Gillian Goerzen (21:59): I think one of the pieces around that that I really want people to hear is that we have to choose our “hard”. When you’re feeling uncomfortable in your skin, when you’re not happy with the level of health you currently have, when you feel like there are things you can’t do with your body that you’d really like to do – the example I give in the book is, you watch your child on a ride at Disneyland that you’d really liked to be in, but you don’t fit in the seat – my gosh, that is hard. So, It’s really embracing the fact that that work is worth it, because the alternative is hard too. It’s about choosing which hard do you want to live with. Do you want to live with the hard of feeling uncomfortable in your skin, not feeling like your body is in its best shape for you, not being able to do the things you want to do, not feeling vibrant, vital and alive and able to live your life the way you want to live it? Or do you want to make the other hard decision, which is to make a few sacrifices, to have to say “No” sometimes, to put yourself first, to say “Yes” to yourself and say “No” to others? I think that is hard too, but understanding that the thing that’s going to push you through is really that reverence for the alternative, which is also hard, and knowing what’s in it for you on the other side of hard.
What I talk about a lot is really connecting to, not the, “How I want to look in my body”; “How do I want to feel in my body?” What’s the “Why”? What’s in it for me to do this work and get past the hard? And that’s connecting to a really powerful, really deep, meaningful “Why”? What’s in it for you? Why do you want to do this? Not just because I know I’ll fit in my clothes. That’s nice, to fit in your clothes, if it’s about weight loss, or to be able to run a 10K – that’s also great. But what’s in it for you to be able to do those things? I talk to a lot of moms and a lot of parents. For a lot of them it’s, “I want to be a great role model for my kids. I don’t want my kids to feel like this in their body.” Okay, now we’re talking. That’s a more powerful and more motivating “Why”. So when that alarm goes off in the morning and you want to stay in bed, but you know you should get up and go and do your workout, or go for your walk, or make time to make a healthy lunch – you’re going to think of that reason and it’s going to give you the impetus you need to get out of bed and go and do it.
Allan (24:26): Yes.
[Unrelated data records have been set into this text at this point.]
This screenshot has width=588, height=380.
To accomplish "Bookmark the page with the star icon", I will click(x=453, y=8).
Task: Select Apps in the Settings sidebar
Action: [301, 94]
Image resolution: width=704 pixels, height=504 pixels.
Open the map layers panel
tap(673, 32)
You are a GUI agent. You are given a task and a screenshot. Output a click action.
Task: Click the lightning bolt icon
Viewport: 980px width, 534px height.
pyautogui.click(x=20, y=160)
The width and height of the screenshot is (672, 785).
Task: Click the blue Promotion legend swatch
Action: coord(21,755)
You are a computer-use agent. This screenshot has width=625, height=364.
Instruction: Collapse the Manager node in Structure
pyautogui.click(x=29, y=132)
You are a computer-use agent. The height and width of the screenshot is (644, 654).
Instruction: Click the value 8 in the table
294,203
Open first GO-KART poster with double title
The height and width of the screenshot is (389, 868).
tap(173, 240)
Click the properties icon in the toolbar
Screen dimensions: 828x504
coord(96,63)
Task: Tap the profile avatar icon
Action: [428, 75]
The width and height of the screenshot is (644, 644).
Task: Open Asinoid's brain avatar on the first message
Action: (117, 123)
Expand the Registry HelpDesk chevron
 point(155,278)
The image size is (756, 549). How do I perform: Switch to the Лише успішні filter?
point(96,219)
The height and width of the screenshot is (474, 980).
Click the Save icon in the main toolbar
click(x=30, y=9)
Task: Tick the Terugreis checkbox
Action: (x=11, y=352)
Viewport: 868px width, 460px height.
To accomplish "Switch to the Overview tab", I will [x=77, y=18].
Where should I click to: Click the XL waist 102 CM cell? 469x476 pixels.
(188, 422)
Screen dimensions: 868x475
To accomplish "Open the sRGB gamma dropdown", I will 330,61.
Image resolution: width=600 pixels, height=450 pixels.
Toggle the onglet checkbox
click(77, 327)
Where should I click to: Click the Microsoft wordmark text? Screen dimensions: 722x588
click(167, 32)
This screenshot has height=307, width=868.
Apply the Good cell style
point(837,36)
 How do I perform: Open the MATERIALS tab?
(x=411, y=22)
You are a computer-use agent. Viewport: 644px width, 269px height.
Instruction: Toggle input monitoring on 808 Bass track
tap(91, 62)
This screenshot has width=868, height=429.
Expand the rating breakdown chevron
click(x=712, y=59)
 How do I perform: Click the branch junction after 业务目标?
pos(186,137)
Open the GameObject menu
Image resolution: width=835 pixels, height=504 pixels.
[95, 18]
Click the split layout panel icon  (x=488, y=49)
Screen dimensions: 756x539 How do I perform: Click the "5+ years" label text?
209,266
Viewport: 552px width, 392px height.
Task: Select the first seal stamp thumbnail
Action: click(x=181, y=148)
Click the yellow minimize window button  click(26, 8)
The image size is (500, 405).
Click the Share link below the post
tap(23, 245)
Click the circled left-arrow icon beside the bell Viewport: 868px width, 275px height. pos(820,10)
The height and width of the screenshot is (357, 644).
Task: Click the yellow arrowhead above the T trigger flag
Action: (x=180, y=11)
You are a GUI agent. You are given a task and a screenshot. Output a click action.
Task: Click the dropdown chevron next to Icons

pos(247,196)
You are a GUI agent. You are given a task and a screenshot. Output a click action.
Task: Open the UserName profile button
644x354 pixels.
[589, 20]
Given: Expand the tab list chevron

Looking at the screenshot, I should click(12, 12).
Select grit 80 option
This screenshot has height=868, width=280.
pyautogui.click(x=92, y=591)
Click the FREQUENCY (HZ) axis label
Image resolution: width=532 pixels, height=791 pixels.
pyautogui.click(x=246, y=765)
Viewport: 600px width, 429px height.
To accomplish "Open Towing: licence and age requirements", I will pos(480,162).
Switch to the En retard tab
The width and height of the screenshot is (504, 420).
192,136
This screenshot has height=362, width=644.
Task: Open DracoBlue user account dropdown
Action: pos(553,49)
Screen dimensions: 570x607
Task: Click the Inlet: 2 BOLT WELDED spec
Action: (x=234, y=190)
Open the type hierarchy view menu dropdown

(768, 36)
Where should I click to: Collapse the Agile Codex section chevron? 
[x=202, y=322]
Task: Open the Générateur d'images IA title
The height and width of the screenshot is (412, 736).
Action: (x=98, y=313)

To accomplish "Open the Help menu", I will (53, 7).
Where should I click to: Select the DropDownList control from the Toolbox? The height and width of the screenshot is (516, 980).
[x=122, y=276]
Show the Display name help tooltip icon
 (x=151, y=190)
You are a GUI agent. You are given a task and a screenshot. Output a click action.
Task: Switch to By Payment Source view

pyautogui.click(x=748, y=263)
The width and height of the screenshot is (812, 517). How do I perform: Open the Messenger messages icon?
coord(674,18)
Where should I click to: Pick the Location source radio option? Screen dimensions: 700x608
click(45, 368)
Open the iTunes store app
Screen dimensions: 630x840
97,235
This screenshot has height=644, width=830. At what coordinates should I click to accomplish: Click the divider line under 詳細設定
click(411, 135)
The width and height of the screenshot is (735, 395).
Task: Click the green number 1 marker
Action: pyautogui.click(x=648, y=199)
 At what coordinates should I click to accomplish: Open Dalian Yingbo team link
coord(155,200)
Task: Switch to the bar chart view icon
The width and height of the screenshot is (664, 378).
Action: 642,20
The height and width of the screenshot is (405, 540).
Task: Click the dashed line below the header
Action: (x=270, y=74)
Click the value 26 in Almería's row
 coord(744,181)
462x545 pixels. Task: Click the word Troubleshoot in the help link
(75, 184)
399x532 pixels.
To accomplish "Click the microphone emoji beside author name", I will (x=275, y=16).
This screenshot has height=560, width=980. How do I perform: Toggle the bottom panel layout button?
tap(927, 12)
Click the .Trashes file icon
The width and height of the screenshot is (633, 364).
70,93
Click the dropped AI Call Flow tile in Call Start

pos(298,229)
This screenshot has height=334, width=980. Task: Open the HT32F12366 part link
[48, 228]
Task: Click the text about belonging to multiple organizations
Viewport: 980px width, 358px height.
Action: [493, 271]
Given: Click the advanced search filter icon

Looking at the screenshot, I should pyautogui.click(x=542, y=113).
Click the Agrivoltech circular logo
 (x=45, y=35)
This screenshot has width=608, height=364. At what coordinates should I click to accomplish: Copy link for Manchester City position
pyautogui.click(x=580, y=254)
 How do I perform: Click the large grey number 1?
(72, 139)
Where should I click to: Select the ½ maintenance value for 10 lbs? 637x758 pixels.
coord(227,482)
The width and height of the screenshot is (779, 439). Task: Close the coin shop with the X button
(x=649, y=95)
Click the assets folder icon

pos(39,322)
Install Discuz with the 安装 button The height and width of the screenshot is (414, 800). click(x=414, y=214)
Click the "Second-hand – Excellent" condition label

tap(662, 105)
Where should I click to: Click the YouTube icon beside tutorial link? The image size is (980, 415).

Part of what you’re talking here, like I said, does resonate with us. I’ve always talked about it in terms of what I call “commitment”, and that commitment is the combination of your vision – what does a healthy, fit and happy person mean to you personally? Because what it means to me is something entirely different. And when I get older, I’ve used the phrase, “When I’m 105, I want to be able to wipe my own butt.” I say that because I know how many people get into their 70s, 80s and 90s and they lose their independence, and I don’t want to be that person. I know I don’t have to be that person, because I have role models I see that are 80s, 90s, 100, well into their 100s, still living active lifestyles. I just know I need to do the things to do that. Today, my vision is, I not only want to enjoy time with my kids or grandkids, when they come around. It’s if one of them tells me they want to go do a Tough Mudder, I want to be able to go do that with them. It’s not that I want to do a Tough Mudder for the sake of saying I did a Tough Mudder. I was like that when I was young and competitive. Now it’s just I don’t want my daughter to be waiting on me. I want to finish the race with her, and I want to enjoy myself and not hurt myself while I’m doing it. So, I train that way. That’s your vision. And then the “Why” part is the quality time with my family. It’s knowing that if I want to be around, I’ve got to take care of myself. I put it in slightly different terms, but it was funny as I went through the book, I kept seeing my words in your book.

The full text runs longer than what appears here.